Of the records below, reproduce only the span that opens with the line containing "Task: Open kendalljenner profile avatar" and closes with the last line.

» PROVIDED INFORMATION:
+++

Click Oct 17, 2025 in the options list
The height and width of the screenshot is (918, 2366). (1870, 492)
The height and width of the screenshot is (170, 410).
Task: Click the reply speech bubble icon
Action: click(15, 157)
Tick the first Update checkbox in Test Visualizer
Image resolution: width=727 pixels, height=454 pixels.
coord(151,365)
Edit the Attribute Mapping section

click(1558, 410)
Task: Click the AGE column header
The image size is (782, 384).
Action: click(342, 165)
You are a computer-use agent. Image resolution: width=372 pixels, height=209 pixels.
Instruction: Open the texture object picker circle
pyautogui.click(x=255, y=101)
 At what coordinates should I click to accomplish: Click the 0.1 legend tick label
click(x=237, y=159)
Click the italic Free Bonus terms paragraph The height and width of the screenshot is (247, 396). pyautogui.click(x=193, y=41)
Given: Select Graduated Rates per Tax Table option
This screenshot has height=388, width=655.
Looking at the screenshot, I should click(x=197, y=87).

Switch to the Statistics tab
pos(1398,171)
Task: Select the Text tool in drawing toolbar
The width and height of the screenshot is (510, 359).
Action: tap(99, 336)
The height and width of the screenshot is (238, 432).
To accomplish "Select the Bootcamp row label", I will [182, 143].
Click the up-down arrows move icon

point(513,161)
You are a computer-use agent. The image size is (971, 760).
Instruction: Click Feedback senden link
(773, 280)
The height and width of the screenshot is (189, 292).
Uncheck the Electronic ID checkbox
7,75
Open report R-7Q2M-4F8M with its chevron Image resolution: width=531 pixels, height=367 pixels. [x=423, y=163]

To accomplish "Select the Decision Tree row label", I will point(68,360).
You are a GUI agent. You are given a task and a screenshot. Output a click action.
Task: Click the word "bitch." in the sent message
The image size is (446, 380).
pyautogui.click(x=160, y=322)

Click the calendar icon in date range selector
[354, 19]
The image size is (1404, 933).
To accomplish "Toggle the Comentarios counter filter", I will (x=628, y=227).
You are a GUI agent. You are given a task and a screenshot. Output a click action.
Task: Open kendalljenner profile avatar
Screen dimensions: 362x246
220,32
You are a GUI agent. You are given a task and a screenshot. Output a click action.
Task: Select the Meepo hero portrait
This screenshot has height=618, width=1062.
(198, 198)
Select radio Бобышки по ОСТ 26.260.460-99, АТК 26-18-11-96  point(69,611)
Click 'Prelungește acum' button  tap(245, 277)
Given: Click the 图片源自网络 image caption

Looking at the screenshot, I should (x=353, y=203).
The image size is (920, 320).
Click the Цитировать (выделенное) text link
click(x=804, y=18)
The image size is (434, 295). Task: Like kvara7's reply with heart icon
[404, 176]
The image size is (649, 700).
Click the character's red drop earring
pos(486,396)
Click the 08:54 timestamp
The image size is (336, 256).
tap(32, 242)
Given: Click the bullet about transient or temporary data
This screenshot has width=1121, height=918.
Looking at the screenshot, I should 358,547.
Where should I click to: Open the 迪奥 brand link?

+++

» ANSWER TO THE EXERCISE:
Task: Open kendalljenner profile avatar
Screen dimensions: 362x246
220,32
You are a GUI agent. You are given a task and a screenshot. Output a click action.
Task: Select the Meepo hero portrait
This screenshot has height=618, width=1062.
(198, 198)
Select radio Бобышки по ОСТ 26.260.460-99, АТК 26-18-11-96  point(69,611)
Click 'Prelungește acum' button  tap(245, 277)
Given: Click the 图片源自网络 image caption

Looking at the screenshot, I should (x=353, y=203).
The image size is (920, 320).
Click the Цитировать (выделенное) text link
click(x=804, y=18)
The image size is (434, 295). Task: Like kvara7's reply with heart icon
[404, 176]
The image size is (649, 700).
Click the character's red drop earring
pos(486,396)
Click the 08:54 timestamp
The image size is (336, 256).
tap(32, 242)
Given: Click the bullet about transient or temporary data
This screenshot has width=1121, height=918.
Looking at the screenshot, I should 358,547.
Where should I click to: Open the 迪奥 brand link?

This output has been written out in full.